Smart Way to do Regex // Council of Elrond

Below is a sample code that I found to get complex regex pattern instead of write it manually good example to make smaller parts first the combine to a very complex pattern.


import re

# convert the {name} test to rules in predefined format in macros
def regex_expand(macros, pattern, guarded = True):
    output = []
    pos = 0
    size = len(pattern)
    while pos < size:
        ch = pattern[pos]
        if ch == '\\':
            output.append(pattern[pos:pos + 2])
            pos += 2
            continue
        elif ch != '{':
            output.append(ch)
            pos += 1
            continue
        p2 = pattern.find('}', pos)
        if p2 < 0:
            output.append(ch)
            pos += 1
            continue
        p3 = p2 + 1
        name = pattern[pos + 1:p2].strip('\r\n\t ')
        if name == '':
            output.append(pattern[pos:p3])
            pos = p3
            continue
        elif name[0].isdigit():
            output.append(pattern[pos:p3])
            pos = p3
            continue
        elif ('<' in name) or ('>' in name):
            raise ValueError('invalid pattern name "%s"'%name)
        if name not in macros:
            raise ValueError('{%s} is undefined'%name)
        if guarded:
            output.append('(?:' + macros[name] + ')')
        else:
            output.append(macros[name])
        pos = p3
    return ''.join(output)

# given a set of rules, create rules dictionary
def regex_build(code, macros = None, capture = True):
    defined = {}
    if macros is not None:
        for k, v in macros.items():
            defined[k] = v
    line_num = 0
    for line in code.split('\n'):
        line_num += 1
        line = line.strip('\r\n\t ')
        if (not line) or line.startswith('#'):
            continue
        pos = line.find('=')
        if pos < 0:
            raise ValueError('%d: not a valid rule'%line_num)
        head = line[:pos].strip('\r\n\t ')
        body = line[pos + 1:].strip('\r\n\t ')
        if (not head):
            raise ValueError('%d: empty rule name'%line_num)
        elif head[0].isdigit():
            raise ValueError('%d: invalid rule name "%s"'%(line_num, head))
        elif ('<' in head) or ('>' in head):
            raise ValueError('%d: invalid rule name "%s"'%(line_num, head))
        try:
            pattern = regex_expand(defined, body, guarded = not capture)
        except ValueError as e:
            raise ValueError('%d: %s'%(line_num, str(e)))
        try:
            re.compile(pattern)
        except re.error:
            raise ValueError('%d: invalid pattern "%s"'%(line_num, pattern))
        if not capture:
            defined[head] = pattern
        else:
            defined[head] = '(?P<%s>%s)'%(head, pattern)
    return defined

# define a set of rules
rules = r'''
    protocol = http|https
    login_name = [^:@\r\n\t ]+
    login_pass = [^@\r\n\t ]+
    login = {login_name}(:{login_pass})?
    host = [^:/@\r\n\t ]+
    port = \d+
    optional_port = (?:[:]{port})?
    path = /[^\r\n\t ]*
    url = {protocol}://({login}[@])?{host}{optional_port}{path}?
'''

# convert above rules to dictionary
m = regex_build(rules, capture = True)

# print dictionary info
for k, v in m.items():
    print(k, '=', v)

print()

# use final rule "url" to regex a text
pattern = m['url']
s = re.match(pattern, 'https://name:pass@www.test.com:8080/abcdefg')

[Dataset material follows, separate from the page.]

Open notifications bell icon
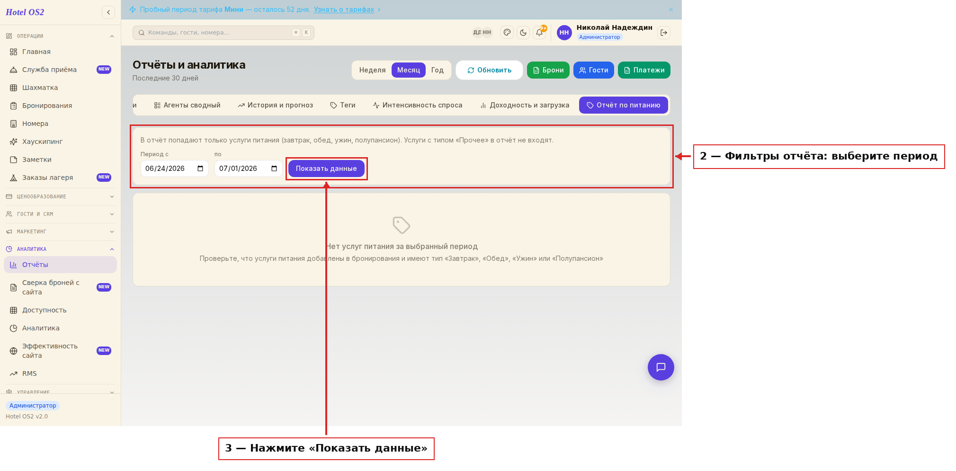The image size is (956, 471). coord(539,33)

# print the complete list of matches
print('matched: "%s"'%s.group(0))
print()

# print the matched items based on rule defined names
for name in ('url', 'login_name', 'login_pass', 'host', 'port', 'path'):
    print('subgroup:', name, '=', s.group(name))

Output:

C:\Users\Administrator\AppData\Local\Programs\Python\Python311\python.exe F:\Python_Projects\Regex_Test\Regex_test.py 
protocol = (?P<protocol>http|https)
login_name = (?P<login_name>[^:@\r\n\t ]+)
login_pass = (?P<login_pass>[^@\r\n\t ]+)
login = (?P<login>(?P<login_name>[^:@\r\n\t ]+)(:(?P<login_pass>[^@\r\n\t ]+))?)
host = (?P<host>[^:/@\r\n\t ]+)
port = (?P<port>\d+)
optional_port = (?P<optional_port>(?:[:](?P<port>\d+))?)
path = (?P<path>/[^\r\n\t ]*)
url = (?P<url>(?P<protocol>http|https)://((?P<login>(?P<login_name>[^:@\r\n\t ]+)(:(?P<login_pass>[^@\r\n\t ]+))?)[@])?(?P<host>[^:/@\r\n\t ]+)(?P<optional_port>(?:[:](?P<port>\d+))?)(?P<path>/[^\r\n\t ]*)?)

matched: "https://name:pass@www.test.com:8080/abcdefg"

subgroup: url = https://name:pass@www.test.com:8080/abcdefg
subgroup: login_name = name
subgroup: login_pass = pass
subgroup: host = www.test.com
subgroup: port = 8080
subgroup: path = /abcdefg

Process finished with exit code 0